Private Equity Firm Pushes for Broader Access to Fed Lending Program
“Better functioning capital markets and potentially more support in asset prices would be beneficial for them as an organization,” said Devin Ryan, a research analyst at JMP Securities who covers banks and alternative-investment firms. The potential benefits of Mr. Rowan’s recommendations were hard to gauge, Mr. Ryan said, without having much more detail on both his proposals and Apollo’s many holdings.
Apollo, whose presentation was initially reported by Bloomberg News, and TPG aren’t alone in pushing for more out of the emergency lending program. The Structured Finance Association, an industry trade group, has previously urged the Fed to include older securities, not just newly-issued assets.
Members of the House Financial Services Committee, which helps to oversee the central bank, wrote to the Fed Chair, Jerome H. Powell, on Wednesday to urge him to expand TALF to include additional types of consumer credit as collateral to help keep credit flowing as non-bank lenders and financial technology firms struggle.

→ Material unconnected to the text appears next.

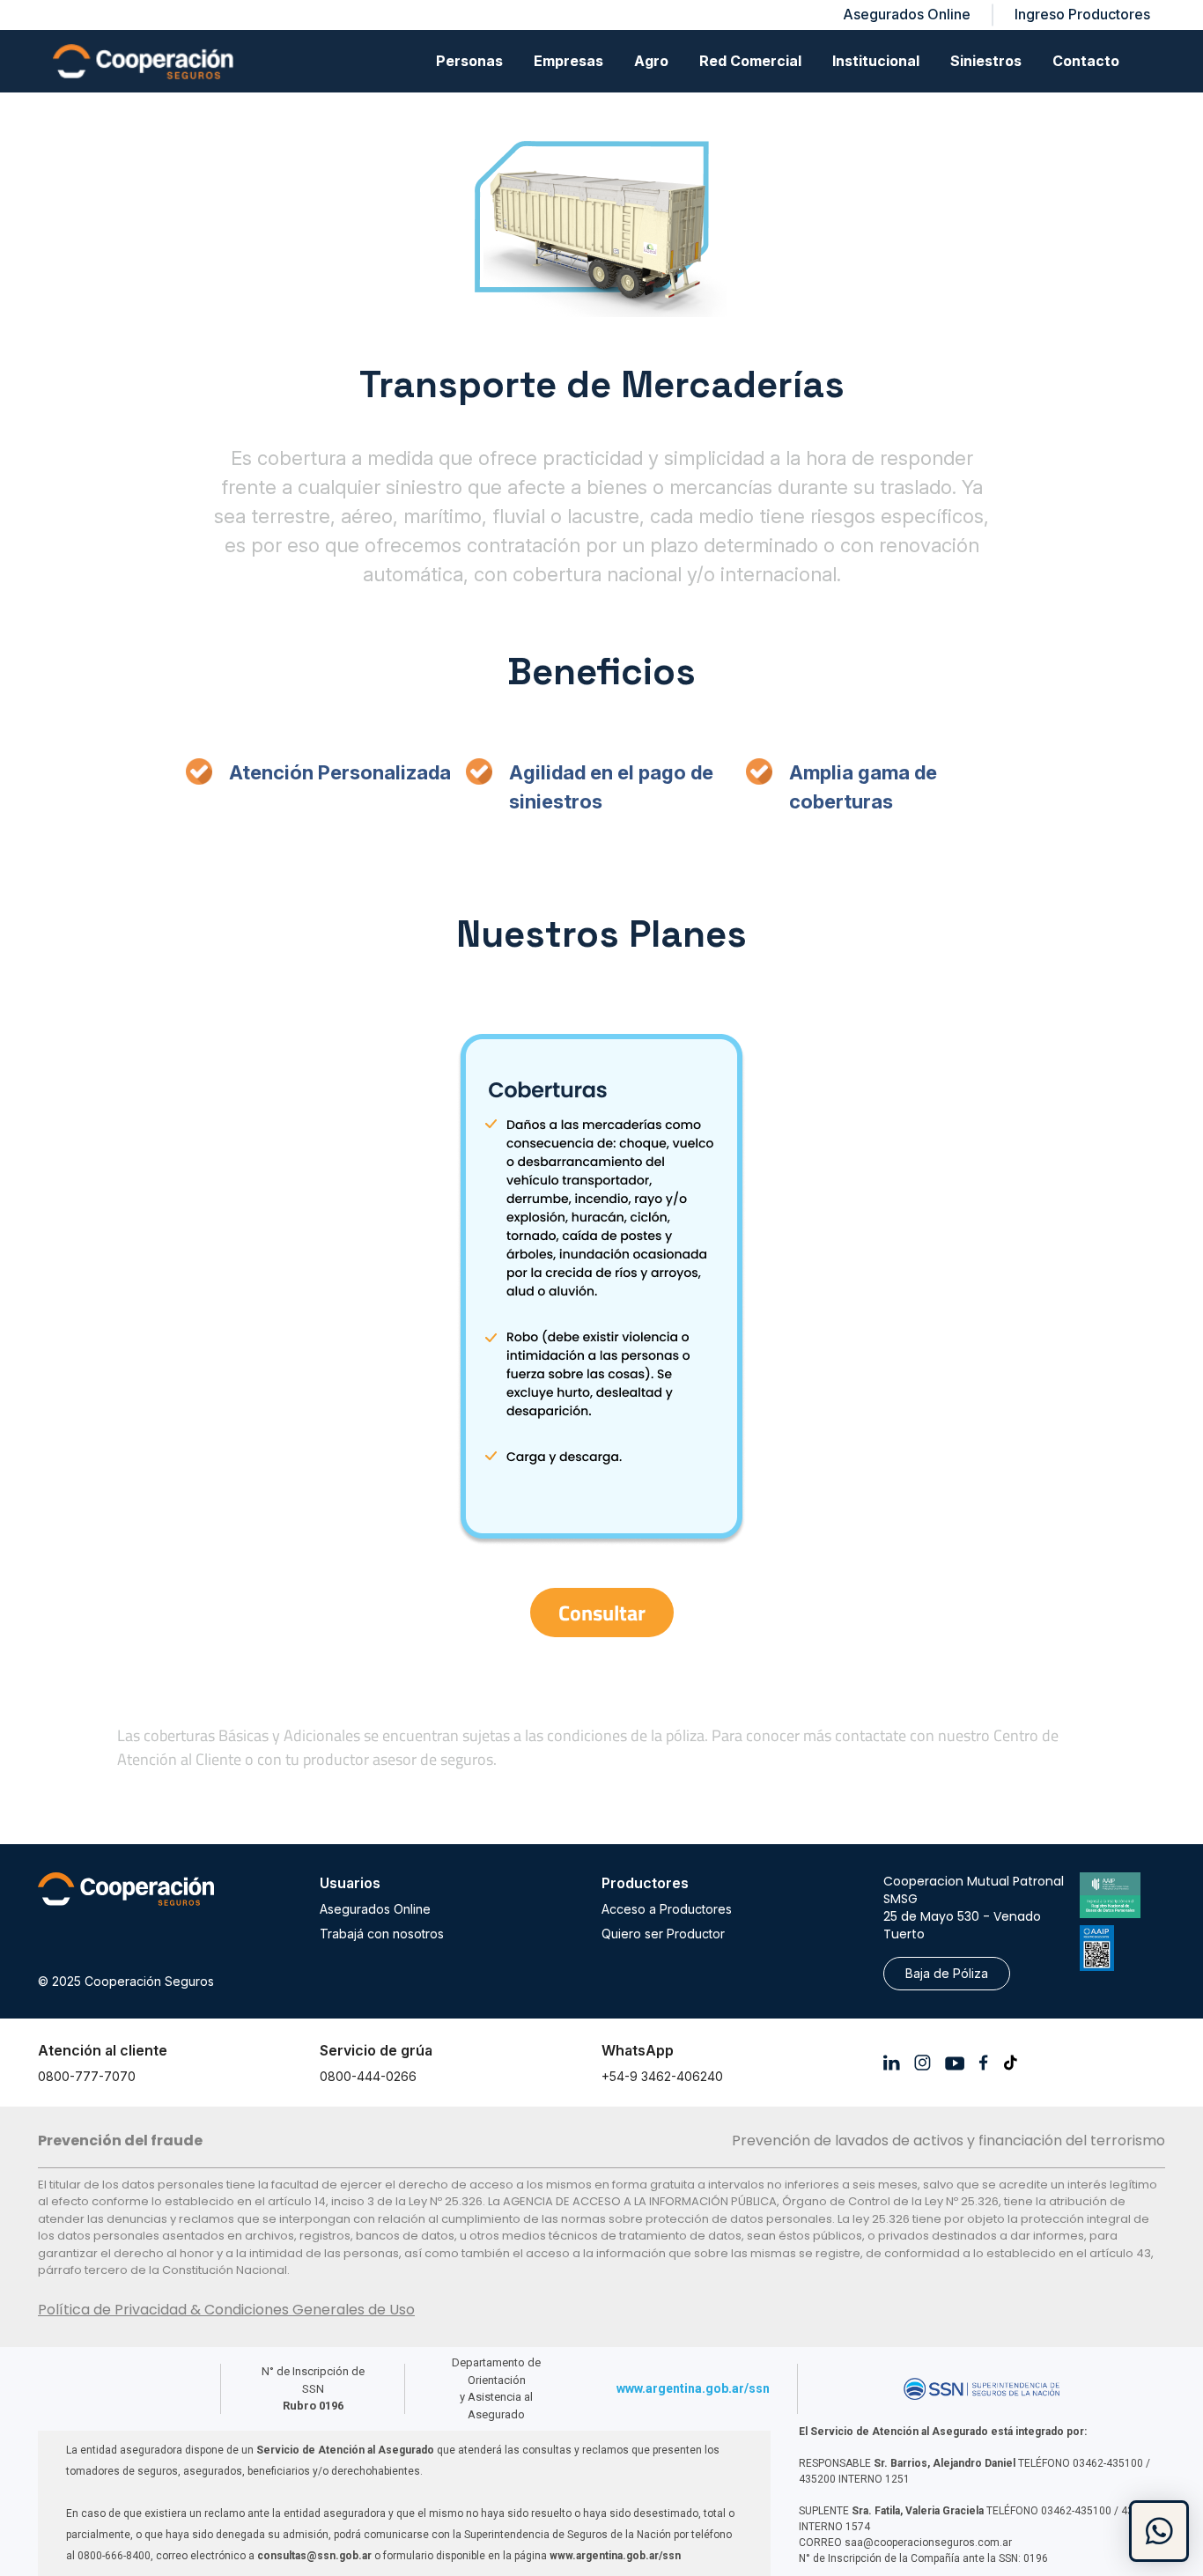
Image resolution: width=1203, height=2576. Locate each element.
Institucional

The Fed and the Treasury Department face a tough trade-off when it comes to broadening TALF, which remains a possibility, according to a person familiar with the matter. It could make the program riskier for the central bank, requiring more backup from Treasury and siphoning the backstop away from other programs — including one that could help midsize businesses and others that can help state and local government debt markets.
Helping out slightly riskier companies could also reward firms that have not carefully minded their credit ratings, putting a floor under them even if they made less-responsible choices when times were good.
Yet the Fed’s programs are meant to improve market functioning and if corporate debt markets come under extended strain, it could prove bad for the economy as a whole.
“The policy goal should be to address the parts of the market that are the most critical and require the most help,” according to the draft presentation.
The document states that given the severity of the coronavirus shock, and compared to economic packages rolled out in Europe and China, Congress’ $2 trillion rescue package “is severely underestimating the size of the required response.”